A database breach has exposed the profile data of nearly 235 million TikTok, Instagram, and YouTube users.
Profile data of nearly 235 million TikTok, Instagram, and YouTube users were exposed for a database breach through a practice known as web-scraping, where a company accesses a service’s web interface and then automatically collects the data. .
This is different from a hack in that it involves breaking into a system to access data that is not supposed to be publicly accessible. Instead, web-scraping only accesses public data.
For example, an automated system can access a series of YouTube channels, collecting the username, photo and number of followers of the channel owner. An entire database of these records becomes a privacy issue despite the fact that the data itself is public.
Once the data has been collected into a database, it is normally expected to be protected. But TNW reports that a database of 235 million records was found on the web without password protection.
The extracted data had four main data sets with details of millions of users of the aforementioned platforms. It contained information such as the profile name, full name, profile picture, age, gender and statistics of followers […]
Bob Diachenko, the principal investigator for security firm Comparitech, found three identical copies of the database on Aug. 1. According to Diachenko and the team, the data belonged to a now defunct company called Deep Social.
When contacted by the company, the request was sent to the Hong Kong-based company Social Data, which acknowledged the breach and closed access to the database. However, Social Data denied having ties to Deep Social.
Database collects public information from users
Comparitech detailed that each record contained some or all of the following:
Name of profile
Full real name
If the profile belongs to a company or has ads.

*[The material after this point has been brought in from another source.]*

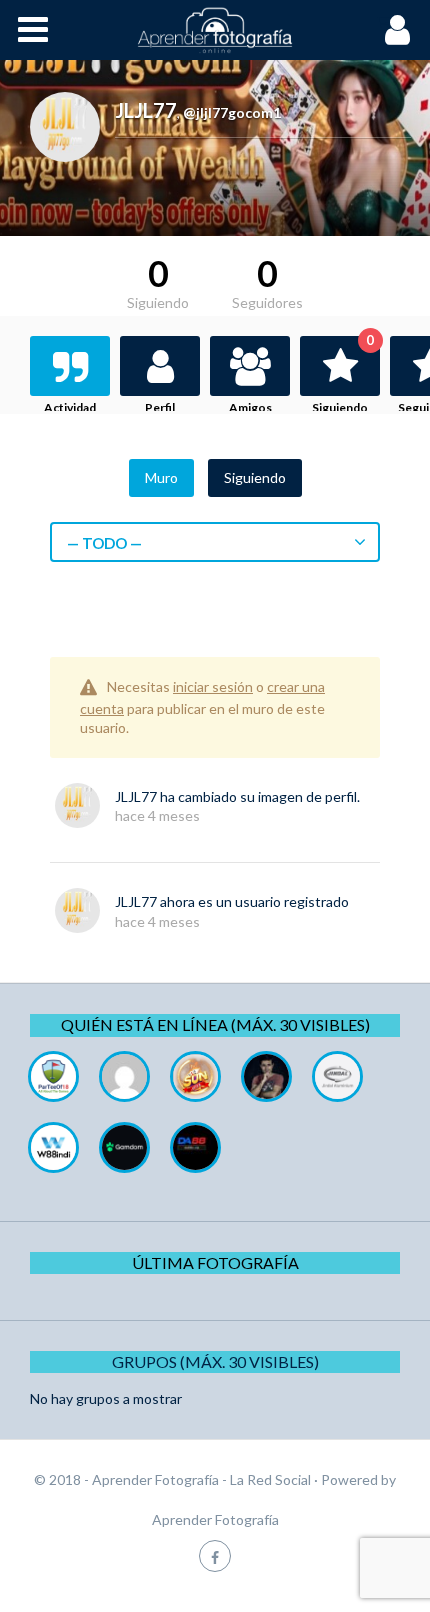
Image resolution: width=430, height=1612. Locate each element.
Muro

Statistics on follower engagement, including:
– Number of followers
– Participation rate
– Followers growth rate
– Audience gender
– Audience age
– Location of the audience
Timestamp of the last post
Furthermore, about 20% of the records sampled contained a telephone number or an email address. As TNW points out, this type of data can be used for spam, but also for phishing attempts.
Web-scraping is generally prohibited by the terms and conditions of the services in question, but a California court ruled last year that it is not illegal. That can, in many cases, be a good thing.
For example, CityMapper is a very popular application that finds out how to get from A to B in a city by the fastest method, getting live traffic and public transport data to do it. These days, most public transportation companies make that data available through an API, but in the early days it was only available on the web. The web scraping by the early CityMapper precursors offered a practical way to make data more usable.
Web scraping can still be useful today, when companies put useful data on the web but don’t make it available through an API. Price comparison services, for example, often still rely on web-scraping. But scraping of personal data is another matter, and the courts may need to distinguish between the two types of use.